The figure shows a $U-$ tube of uniform cross-sectional area $A$ having a liquid of mass $M$ and density $\rho$. If the liquid in the column is slightly displaced, then it oscillates with a time period of :
[$g=$ acceleration due to gravity]

• A. $T=2\pi \sqrt{\frac{M}{g}}$
• B. $T=2\pi \sqrt{\frac{MA}{g\rho }}$
• C. $T=2\pi \sqrt{\frac{M}{A\rho g}}$
• D. $T=2\pi \sqrt{\frac{M}{2A\rho g}}$

Answer 1

The correct option is D $T=2\pi \sqrt{\frac{M}{2A\rho g}}$

If the level of liquid is depressed by $y$ in column $Q$, then the level of liquid in column $P$ will be $2y$ higher than the liquid level in column $Q$ as shown in the figure.

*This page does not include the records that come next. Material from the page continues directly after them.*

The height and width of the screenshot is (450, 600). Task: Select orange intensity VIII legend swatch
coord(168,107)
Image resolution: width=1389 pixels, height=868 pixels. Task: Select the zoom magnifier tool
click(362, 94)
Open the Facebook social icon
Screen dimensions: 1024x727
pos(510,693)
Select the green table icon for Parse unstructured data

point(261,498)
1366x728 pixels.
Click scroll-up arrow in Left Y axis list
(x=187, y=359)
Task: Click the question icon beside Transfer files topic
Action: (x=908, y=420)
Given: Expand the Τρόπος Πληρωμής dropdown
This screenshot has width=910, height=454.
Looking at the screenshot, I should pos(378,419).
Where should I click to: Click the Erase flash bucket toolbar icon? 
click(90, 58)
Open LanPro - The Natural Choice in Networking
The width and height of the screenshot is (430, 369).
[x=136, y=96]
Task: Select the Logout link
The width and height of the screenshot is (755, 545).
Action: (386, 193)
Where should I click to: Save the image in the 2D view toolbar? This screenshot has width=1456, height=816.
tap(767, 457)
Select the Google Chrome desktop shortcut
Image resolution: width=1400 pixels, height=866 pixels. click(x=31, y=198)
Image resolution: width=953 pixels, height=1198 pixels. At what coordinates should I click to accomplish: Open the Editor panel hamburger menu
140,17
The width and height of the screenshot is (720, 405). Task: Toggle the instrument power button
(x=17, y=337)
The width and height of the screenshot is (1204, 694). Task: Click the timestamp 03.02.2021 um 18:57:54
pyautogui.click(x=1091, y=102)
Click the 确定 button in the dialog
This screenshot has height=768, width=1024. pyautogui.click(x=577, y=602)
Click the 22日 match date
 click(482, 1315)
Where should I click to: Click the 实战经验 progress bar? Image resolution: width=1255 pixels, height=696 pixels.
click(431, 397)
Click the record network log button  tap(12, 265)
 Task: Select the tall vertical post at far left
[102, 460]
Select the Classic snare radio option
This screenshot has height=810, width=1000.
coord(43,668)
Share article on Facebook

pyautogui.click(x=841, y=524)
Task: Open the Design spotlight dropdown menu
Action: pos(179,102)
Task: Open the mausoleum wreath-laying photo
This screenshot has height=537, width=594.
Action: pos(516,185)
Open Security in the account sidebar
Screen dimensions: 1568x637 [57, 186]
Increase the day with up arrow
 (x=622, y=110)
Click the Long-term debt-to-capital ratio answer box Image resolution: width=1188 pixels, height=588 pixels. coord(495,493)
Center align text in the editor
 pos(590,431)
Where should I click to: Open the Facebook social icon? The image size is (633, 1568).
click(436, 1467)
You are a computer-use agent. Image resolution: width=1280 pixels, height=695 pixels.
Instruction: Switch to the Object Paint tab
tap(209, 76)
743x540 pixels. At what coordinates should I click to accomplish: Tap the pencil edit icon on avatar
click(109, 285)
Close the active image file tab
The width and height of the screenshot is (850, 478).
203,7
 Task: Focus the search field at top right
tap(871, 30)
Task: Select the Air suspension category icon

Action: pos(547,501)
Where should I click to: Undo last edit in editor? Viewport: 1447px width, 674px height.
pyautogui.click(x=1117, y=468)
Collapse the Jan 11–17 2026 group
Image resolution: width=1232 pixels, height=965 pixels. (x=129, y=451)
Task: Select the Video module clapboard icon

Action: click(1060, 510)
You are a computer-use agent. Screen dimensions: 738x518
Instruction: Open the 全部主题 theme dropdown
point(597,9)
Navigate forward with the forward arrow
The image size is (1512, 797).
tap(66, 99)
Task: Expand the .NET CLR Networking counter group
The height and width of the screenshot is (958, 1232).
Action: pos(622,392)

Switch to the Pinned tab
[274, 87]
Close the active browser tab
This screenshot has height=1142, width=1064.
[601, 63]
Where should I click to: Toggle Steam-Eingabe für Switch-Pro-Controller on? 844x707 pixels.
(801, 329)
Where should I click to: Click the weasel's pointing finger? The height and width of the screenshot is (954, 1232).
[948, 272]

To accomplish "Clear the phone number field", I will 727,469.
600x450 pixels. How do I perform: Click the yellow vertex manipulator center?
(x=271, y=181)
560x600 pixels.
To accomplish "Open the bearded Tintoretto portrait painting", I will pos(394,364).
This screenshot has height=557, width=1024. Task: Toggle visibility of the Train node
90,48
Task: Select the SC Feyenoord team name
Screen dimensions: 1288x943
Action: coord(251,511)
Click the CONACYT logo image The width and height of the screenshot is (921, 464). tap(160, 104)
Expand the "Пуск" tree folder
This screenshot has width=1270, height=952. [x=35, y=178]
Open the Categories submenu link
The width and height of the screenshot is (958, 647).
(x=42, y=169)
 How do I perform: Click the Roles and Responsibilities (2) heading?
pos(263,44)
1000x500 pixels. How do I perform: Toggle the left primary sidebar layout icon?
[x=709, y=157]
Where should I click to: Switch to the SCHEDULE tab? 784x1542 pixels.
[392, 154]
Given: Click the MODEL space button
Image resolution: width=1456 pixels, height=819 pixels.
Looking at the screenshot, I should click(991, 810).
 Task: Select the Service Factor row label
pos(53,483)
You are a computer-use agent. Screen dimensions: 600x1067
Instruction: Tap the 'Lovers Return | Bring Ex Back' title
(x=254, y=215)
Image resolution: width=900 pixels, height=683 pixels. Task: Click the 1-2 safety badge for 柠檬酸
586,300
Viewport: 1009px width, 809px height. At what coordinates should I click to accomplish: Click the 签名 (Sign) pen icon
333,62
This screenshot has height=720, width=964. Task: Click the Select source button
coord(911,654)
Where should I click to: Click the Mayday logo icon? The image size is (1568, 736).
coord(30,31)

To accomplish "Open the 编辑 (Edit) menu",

Let $m$ be the mass of increased height of liquid column in $P$.
The weight of extra liquid in the column $P$,
$W=mg=\rho Vg=A\left(2y\right)\rho g$
This will act as the restoring force on the entire liquid column.
i.e $F_r=-2Ay\rho g$
$\therefore$ Acceleration $\left(a\right)=\frac{-2Ay\rho g}{M}$
From $a=-{\omega }^{2}y$,
$\omega =\sqrt{\frac{2A\rho g}{M}}$
Thus, the liquid executes SHM.
Time period of oscillation of liquid
$T=\frac{2\pi }{\omega }=2\pi \sqrt{\frac{M}{2A\rho g}}$
Hence, option (d) is the correct answer.